Written by
arstercz
-
numa 简单使用汇总
目前主流的物理服务(包括一些云厂商的高配 vm 机器)架构大多是 NUMA 架构, NUMA
在 CPU 和内存使用方面有很大的优势. 不过它的一些策略以及本地, 远端的访问模式可能造成一些意料之外的问题, 可以参考文章 percona-mysql-start-slowly 了解更多. 本文则对 numa 及使用做一些简单汇总.
系统参数控制
内核提供的 numa_balancing
参数可以控制系统的行为. 有个例外是进程如果指定了 numa
的 node 节点, 就应该 disable 该系统参数.
kernel.numa_balancing = 1
Enables/disables automatic page fault based NUMA memory
balancing. Memory is moved automatically to nodes
that access it often.
When this feature is enabled the kernel samples what task thread is
accessing memory by periodically unmapping pages and later trapping
a page fault. At the time of the page fault, it is determined if the
data being accessed should be migrated to a local memory node.

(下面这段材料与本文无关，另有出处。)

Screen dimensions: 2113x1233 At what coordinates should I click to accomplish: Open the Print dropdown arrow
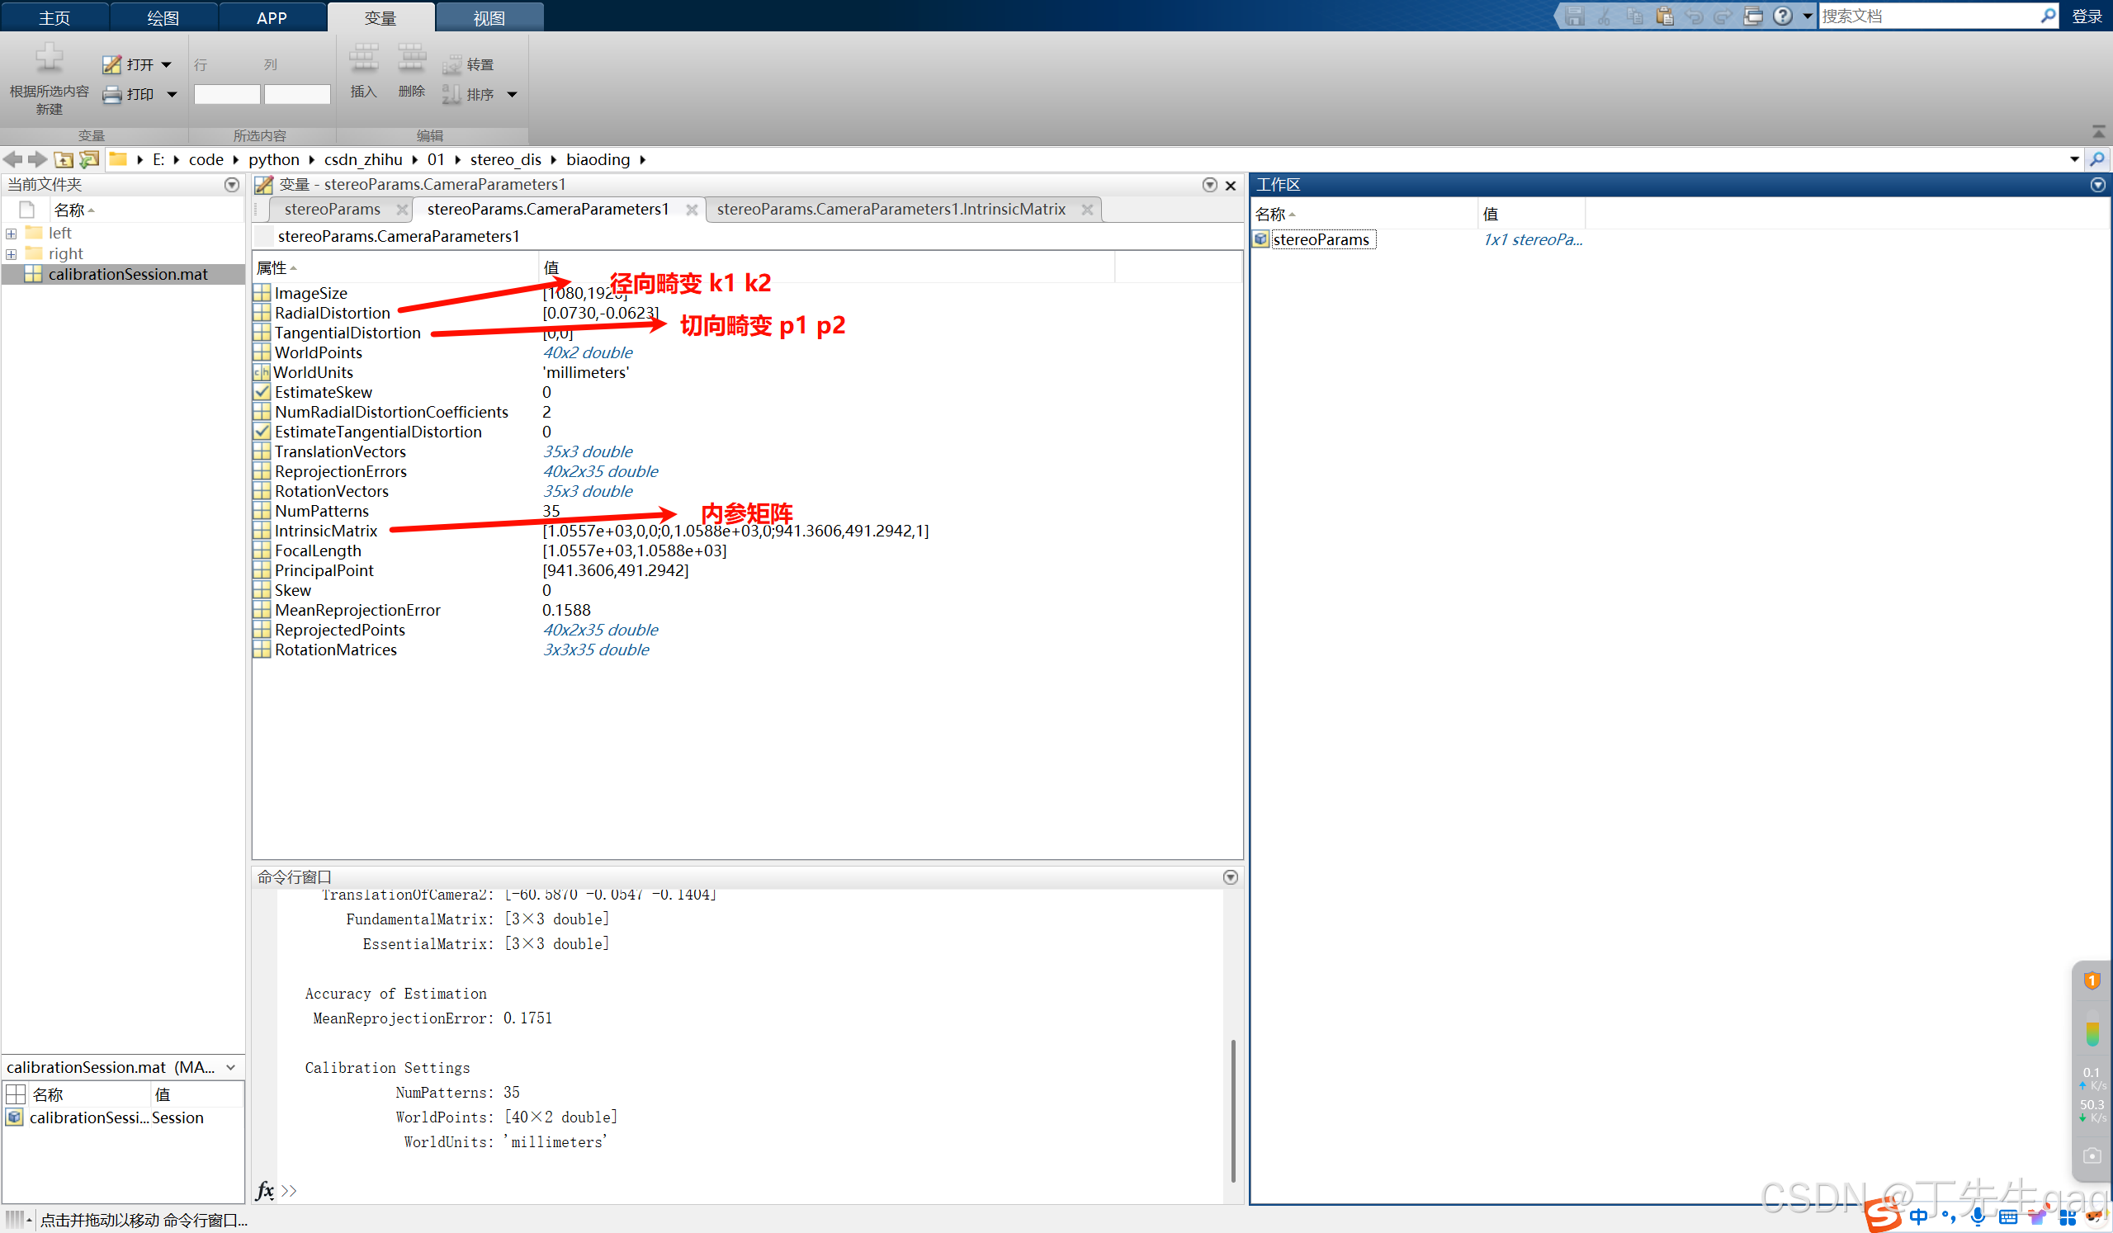172,95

The unmapping of pages and trapping faults incur additional overhead that
ideally is offset by improved memory locality but there is no universal
guarantee. If the target workload is already bound to NUMA nodes then this
feature should be disabled. Otherwise, if the system overhead from the
feature is too high then the rate the kernel samples for NUMA hinting
faults may be controlled by the numa_balancing_scan_period_min_ms,
numa_balancing_scan_delay_ms, numa_balancing_scan_period_max_ms,
numa_balancing_scan_size_mb, and numa_balancing_settle_count sysctls.
控制 numa 策略
命令行控制
早期的时候, 机器配置都不是很高. 很多占用内存的进程(比如 mysql)都可以通过 numactl 命令控制内存策略, 如下所示, 允许进程可以使用远端的内存:
numactl --interleave=all <program> <args>
系统调用控制
程序可以在代码层级控制策略, 如下 c 语言示例:
#include <stdio.h>
#include <stdlib.h>
#include <numaif.h>
int main() {
// Set the memory policy to interleave
struct bitmask* numa_nodes = numa_get_mems_allowed();
int ret = set_mempolicy(MPOL_INTERLEAVE, numa_nodes->maskp, numa_nodes->size);
if (ret != 0) {
perror("set_mempolicy");
exit(1);
}
// Now, subsequent memory allocations will be biased towards node 1
int *ptr = malloc(1024);
// ... other code ...
return 0;
}
备注: 早期的 MySQL 版本(
5.1, 5.5
) 使用命令行方式解决 numa 问题, 新的版本则使用系统调用方式(可以搜索set_mempolicy
函数).
查看 numa 状态
# numa 内存分配情况
$ numactl -H
available: 2 nodes (0-1)
node 0 cpus: 0 2 4 6 8 10 12 14 16 18 20 22
node 0 size: 15836 MB
node 0 free: 928 MB
node 1 cpus: 1 3 5 7 9 11 13 15 17 19 21 23
node 1 size: 16123 MB
node 1 free: 4177 MB
node distances:
node 0 1
0: 10 20
1: 20 10
# numa 内存使用情况
$ numastat
node0 node1
numa_hit 18136592413 17603414333
numa_miss 938561440 4793700752
numa_foreign 4793700752 938561440
interleave_hit 568140 568108
local_node 18216194200 11673197270
other_node 858959653 10723917815
可以查看 numa 状态, 以确定按什么方式开启策略, 当然最好能够提前在测试环境中尝试此类操作.